- Activity -
I need all of the entries printed exactly.
[Recorded information Boundary: Start]
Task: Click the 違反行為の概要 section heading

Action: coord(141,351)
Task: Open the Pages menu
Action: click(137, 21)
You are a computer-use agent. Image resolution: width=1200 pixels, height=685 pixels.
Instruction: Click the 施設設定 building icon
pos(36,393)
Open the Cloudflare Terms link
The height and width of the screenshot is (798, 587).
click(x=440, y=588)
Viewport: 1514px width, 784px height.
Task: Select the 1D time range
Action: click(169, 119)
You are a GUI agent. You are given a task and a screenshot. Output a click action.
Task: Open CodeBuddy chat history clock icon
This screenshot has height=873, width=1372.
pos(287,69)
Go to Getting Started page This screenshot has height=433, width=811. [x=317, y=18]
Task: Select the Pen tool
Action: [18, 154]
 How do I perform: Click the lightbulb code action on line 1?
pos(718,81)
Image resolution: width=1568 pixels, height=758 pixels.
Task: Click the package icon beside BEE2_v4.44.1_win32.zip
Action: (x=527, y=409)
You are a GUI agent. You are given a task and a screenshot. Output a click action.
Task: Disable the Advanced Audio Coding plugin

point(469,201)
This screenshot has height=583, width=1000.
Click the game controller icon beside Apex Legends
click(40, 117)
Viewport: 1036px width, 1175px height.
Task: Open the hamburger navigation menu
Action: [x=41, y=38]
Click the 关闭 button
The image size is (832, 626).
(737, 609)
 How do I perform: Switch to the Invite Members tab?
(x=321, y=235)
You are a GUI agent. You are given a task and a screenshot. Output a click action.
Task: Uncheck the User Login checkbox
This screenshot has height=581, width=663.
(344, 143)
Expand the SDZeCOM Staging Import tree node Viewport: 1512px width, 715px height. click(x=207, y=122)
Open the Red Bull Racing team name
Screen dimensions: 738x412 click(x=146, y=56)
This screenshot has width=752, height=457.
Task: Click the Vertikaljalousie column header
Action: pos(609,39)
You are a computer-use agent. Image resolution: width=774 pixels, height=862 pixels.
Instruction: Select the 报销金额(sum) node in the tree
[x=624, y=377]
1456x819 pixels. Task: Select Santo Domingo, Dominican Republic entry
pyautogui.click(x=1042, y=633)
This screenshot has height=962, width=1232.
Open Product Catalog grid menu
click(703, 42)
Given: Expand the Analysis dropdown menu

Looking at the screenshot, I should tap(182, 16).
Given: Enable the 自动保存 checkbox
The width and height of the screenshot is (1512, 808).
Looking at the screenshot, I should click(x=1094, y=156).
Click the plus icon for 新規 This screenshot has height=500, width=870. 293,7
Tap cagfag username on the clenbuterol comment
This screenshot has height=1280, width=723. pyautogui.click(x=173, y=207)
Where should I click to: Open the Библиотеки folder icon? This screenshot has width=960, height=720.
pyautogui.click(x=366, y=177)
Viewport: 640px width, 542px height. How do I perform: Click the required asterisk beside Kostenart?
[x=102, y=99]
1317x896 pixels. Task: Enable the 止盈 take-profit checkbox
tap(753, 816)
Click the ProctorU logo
[Recorded information Boundary: End]
- Exercise answer -
Task: Click the 違反行為の概要 section heading

Action: coord(141,351)
Task: Open the Pages menu
Action: click(137, 21)
You are a computer-use agent. Image resolution: width=1200 pixels, height=685 pixels.
Instruction: Click the 施設設定 building icon
pos(36,393)
Open the Cloudflare Terms link
The height and width of the screenshot is (798, 587).
click(x=440, y=588)
Viewport: 1514px width, 784px height.
Task: Select the 1D time range
Action: click(169, 119)
You are a GUI agent. You are given a task and a screenshot. Output a click action.
Task: Open CodeBuddy chat history clock icon
This screenshot has height=873, width=1372.
pos(287,69)
Go to Getting Started page This screenshot has height=433, width=811. [x=317, y=18]
Task: Select the Pen tool
Action: [18, 154]
 How do I perform: Click the lightbulb code action on line 1?
pos(718,81)
Image resolution: width=1568 pixels, height=758 pixels.
Task: Click the package icon beside BEE2_v4.44.1_win32.zip
Action: (x=527, y=409)
You are a GUI agent. You are given a task and a screenshot. Output a click action.
Task: Disable the Advanced Audio Coding plugin

point(469,201)
This screenshot has height=583, width=1000.
Click the game controller icon beside Apex Legends
click(40, 117)
Viewport: 1036px width, 1175px height.
Task: Open the hamburger navigation menu
Action: [x=41, y=38]
Click the 关闭 button
The image size is (832, 626).
(737, 609)
 How do I perform: Switch to the Invite Members tab?
(x=321, y=235)
You are a GUI agent. You are given a task and a screenshot. Output a click action.
Task: Uncheck the User Login checkbox
This screenshot has height=581, width=663.
(344, 143)
Expand the SDZeCOM Staging Import tree node Viewport: 1512px width, 715px height. click(x=207, y=122)
Open the Red Bull Racing team name
Screen dimensions: 738x412 click(x=146, y=56)
This screenshot has width=752, height=457.
Task: Click the Vertikaljalousie column header
Action: pos(609,39)
You are a computer-use agent. Image resolution: width=774 pixels, height=862 pixels.
Instruction: Select the 报销金额(sum) node in the tree
[x=624, y=377]
1456x819 pixels. Task: Select Santo Domingo, Dominican Republic entry
pyautogui.click(x=1042, y=633)
This screenshot has height=962, width=1232.
Open Product Catalog grid menu
click(703, 42)
Given: Expand the Analysis dropdown menu

Looking at the screenshot, I should tap(182, 16).
Given: Enable the 自动保存 checkbox
The width and height of the screenshot is (1512, 808).
Looking at the screenshot, I should click(x=1094, y=156).
Click the plus icon for 新規 This screenshot has height=500, width=870. 293,7
Tap cagfag username on the clenbuterol comment
This screenshot has height=1280, width=723. pyautogui.click(x=173, y=207)
Where should I click to: Open the Библиотеки folder icon? This screenshot has width=960, height=720.
pyautogui.click(x=366, y=177)
Viewport: 640px width, 542px height. How do I perform: Click the required asterisk beside Kostenart?
[x=102, y=99]
1317x896 pixels. Task: Enable the 止盈 take-profit checkbox
tap(753, 816)
Click the ProctorU logo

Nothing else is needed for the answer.